“Since the last time I heard my dad’s voice 31 years ago, his words have echoed in my mind.
He said I could be anything I wanted, anywhere in the world I wanted. And then I lost him. To suicide.
My mom did her very best, along with both pairs of our grandparents, to raise my brother and me in our 10,000-member town of Guthrie, Oklahoma. While she struggled with her own mental health, our mother loved us and always will.
At 18, I moved into a sketchy apartment in Oklahoma City, alone. I struggled financially. I married young to my brother’s best friend, moved back to Guthrie, we had four babies in five years and struggled some more. Raising infants was a blessing, but I felt I had no identity. I was imprisoned by the weight of my childhood grief and the heaviness of devoting every moment of my adulthood to cleaning, clothing, changing, and catering to little ones. Consequences of my life choices yes, but hard just the same.
I’d sit outside, looking west into the vibrant orange Oklahoma sunset, supervising the toddler squad while simultaneously dreaming of watching the sunset over the mountains every eve. I’d close my eyes and imagine building raging bonfires together in winter snow, picking pretty wildflowers on trails during spring, trout fishing in crystal lakes all summer, and peeping golden Aspen leaves each fall. Thoughts of moving to the mountains provided me with excitement and peace.
Not everyone has desired to move from their hometown for nearly 33 years. I wanted it for as long as I could remember. While pieces of Guthrie brought me joy, many memories there brought me pain. As much as I love the people and spaces in my homeland, I wanted to experience something new and unknown. I wanted to grow in an unfamiliar environment beside strangers with peaks in the backdrop silently symbolizing the beauty of my climb.

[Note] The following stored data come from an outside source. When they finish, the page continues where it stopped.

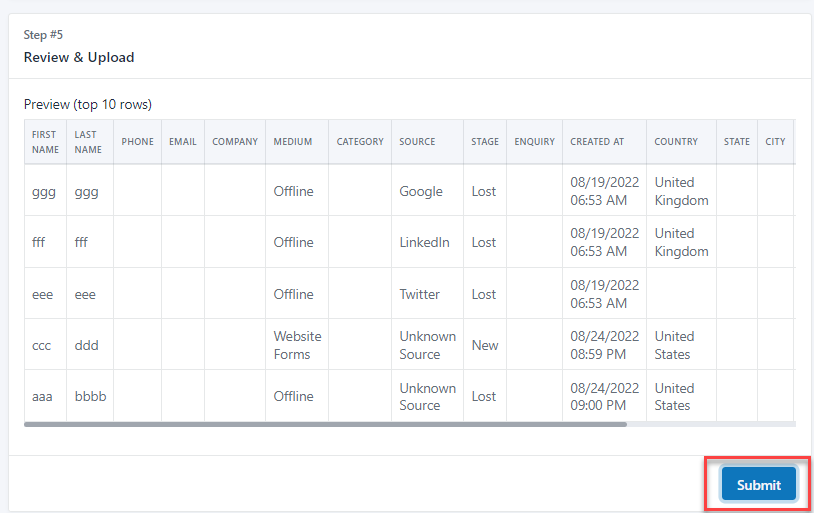This screenshot has height=513, width=814.
Task: Click the Medium column header
Action: click(x=293, y=142)

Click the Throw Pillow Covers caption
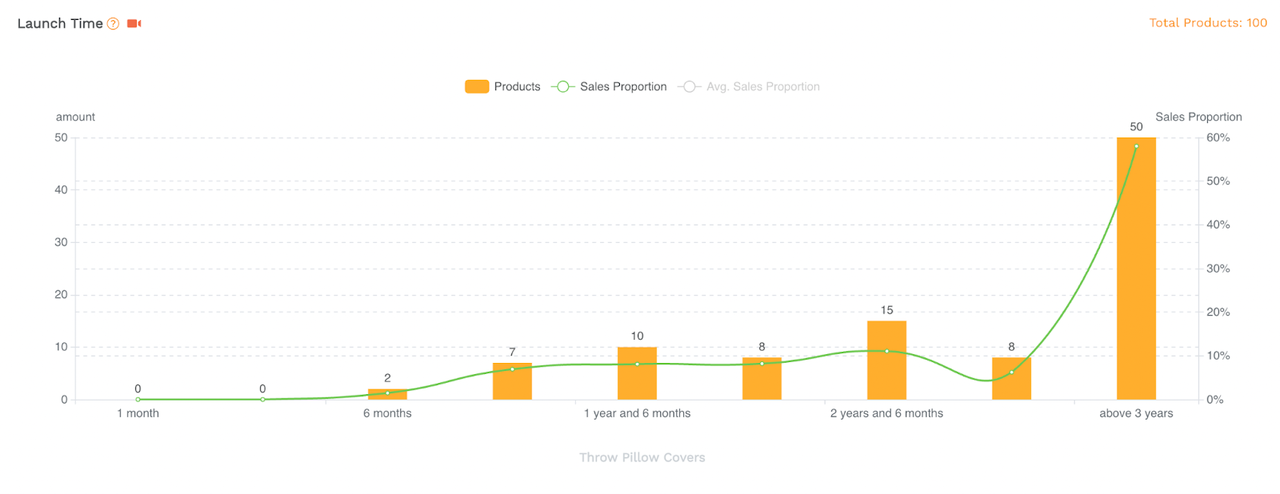point(642,457)
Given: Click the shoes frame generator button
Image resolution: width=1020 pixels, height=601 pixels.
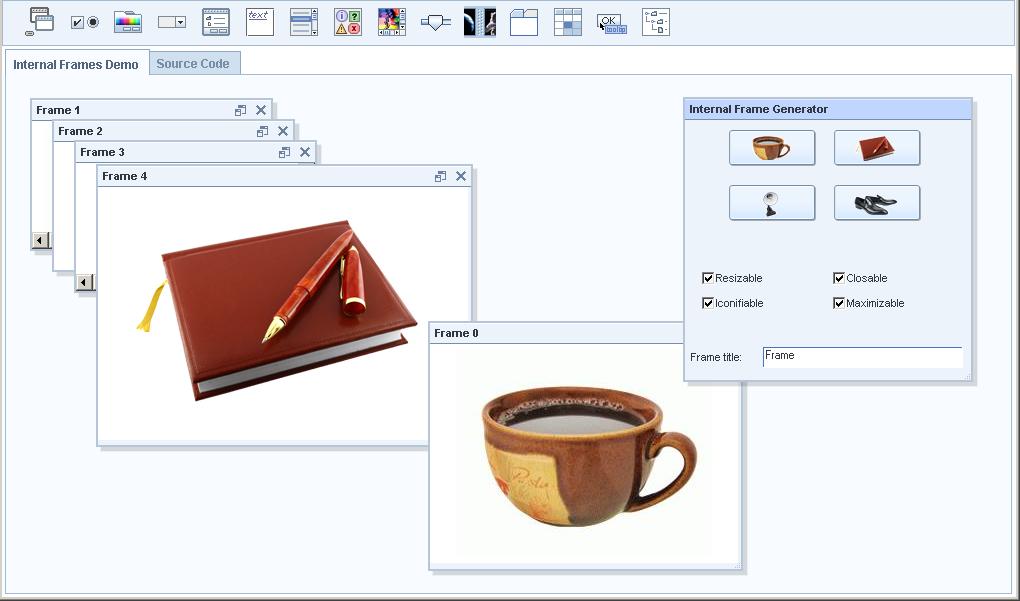Looking at the screenshot, I should coord(876,203).
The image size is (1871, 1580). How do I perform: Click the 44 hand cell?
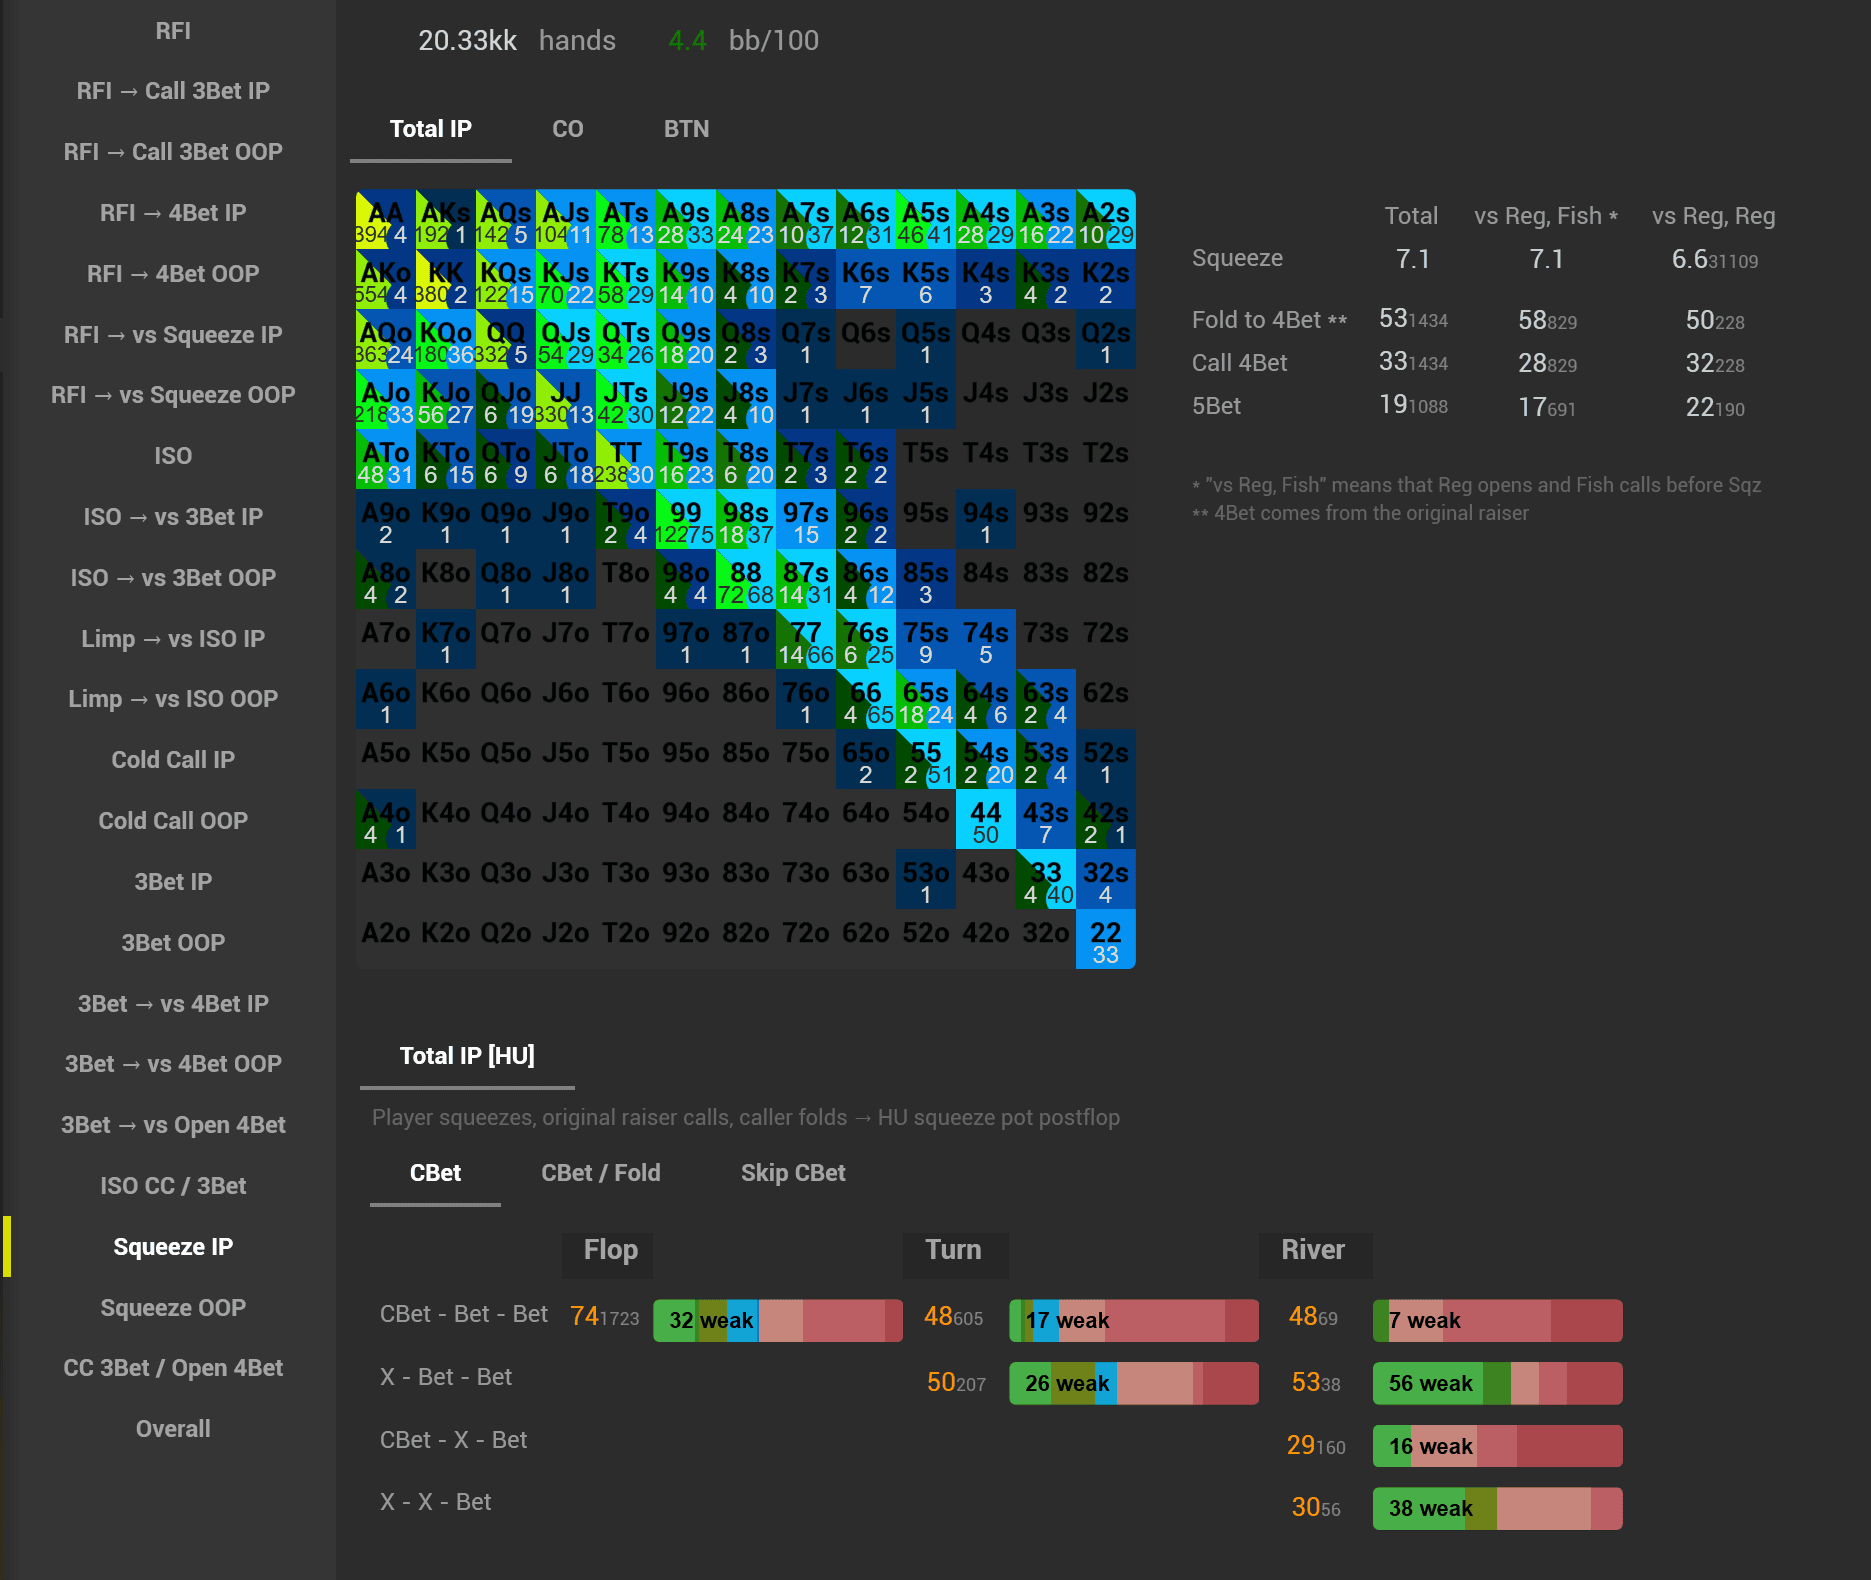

The kids continued to grow. I kept hearing that whisper, ‘Anything. Anywhere.’
Pennies were pinched. The door opened. Goodbyes turned hellos. Anxiety met the unknown. Ambitions turned reality. And the reality was scary. We were moving to Colorado Springs, Colorado – a city of 500,000.
My brother, best friends, and lots of families showed up to help load the U-Haul. We hugged those we so dearly love. My mom and stepdad and grandparents hauled kids and caravanned with me, my brother leading the way in the moving truck, and me alone in my car.
I cried the first hour on the road, wondering if I was making the biggest mistake of my life. I was leaving everything I adored behind for a childhood fantasy, a job in a K-12 campus I’d never even seen, and a house I’d only looked at online.
Nine hours later we opened the U-Haul, started unpacking our life into our new, foreign space, and then I cried myself to sleep.
‘I can’t believe you did it,’ my brother said, looking west at Pikes Peak as I drove him to the airport the next morning. ‘This is the hardest ‘see you later’ of my life,’ I replied. He was my first and best friend, the only one who knew how I felt. He was my cheerleader and voice of reason. The one I’d call when things are going all the way wrong or perfectly. I was going to miss him, his wife, and my nephews incomprehensibly.
We said those goodbyes, and I sobbed once again. What had we done? We had no friends in our new town. I couldn’t get anywhere without GPS. The grocery stores’ endless options were overwhelming. The altitude was an adjustment. I was afraid I’d lose my relationships with the people I loved.
Our daughter hated it at first and became quite the escape artist from class. Our son and other daughter each spent time in the hospital with stomach issues – something they’d never experienced. Middle School was an adjustment for our eldest daughter. It was hard. People who barely knew us brought us meals, offered support, and treated us like family.
Last week marked five years of living in Colorado Springs. We now have a hand-crafted tribe. I get around well without directions. I enjoy the infinite grocery store selections. Oklahoma humidity has become the devil. And above all, the people who love me have worked with me to maintain long-distance friendships.
Our marriage is its strongest; we had no one else to lean on. Our kids are thriving and involved. We build bonfires in the snow, pick those flowers every spring, catch hundreds of trout all summer, and look forward to hiking under the Aspens again this fall. And my mom and stepdad’s, in-laws’, grandparents’ and extended family’s hugs on those trips back to Oklahoma trump it all.
I forgot to mention the best part of this adventure… My brother and his family eventually moved here too. Our mom and stepdad visit often.
If you aspire to do something big – go back to school, adopt a child without the support of a partner, start a business, move away – simply start the process. Apply to the school. Fill out the paperwork. Plan. Seek out a job. Whatever step one is, stop thinking. Start doing.
You are bigger than where you are in life right now. You are stronger than you believe. You deserve more than what currently surrounds you. While my life is far from perfect, and I’ll never use social media as a facade that it is – I’m thankful I took the first step on the dark staircase whose top I still can’t see.
Pursue your wishes. Chase your desires. Run after your goals. Whatever your mountain is – simply start climbing. You must believe in your dream, but more so, you must believe in YOU. Because you can be anything, anywhere.”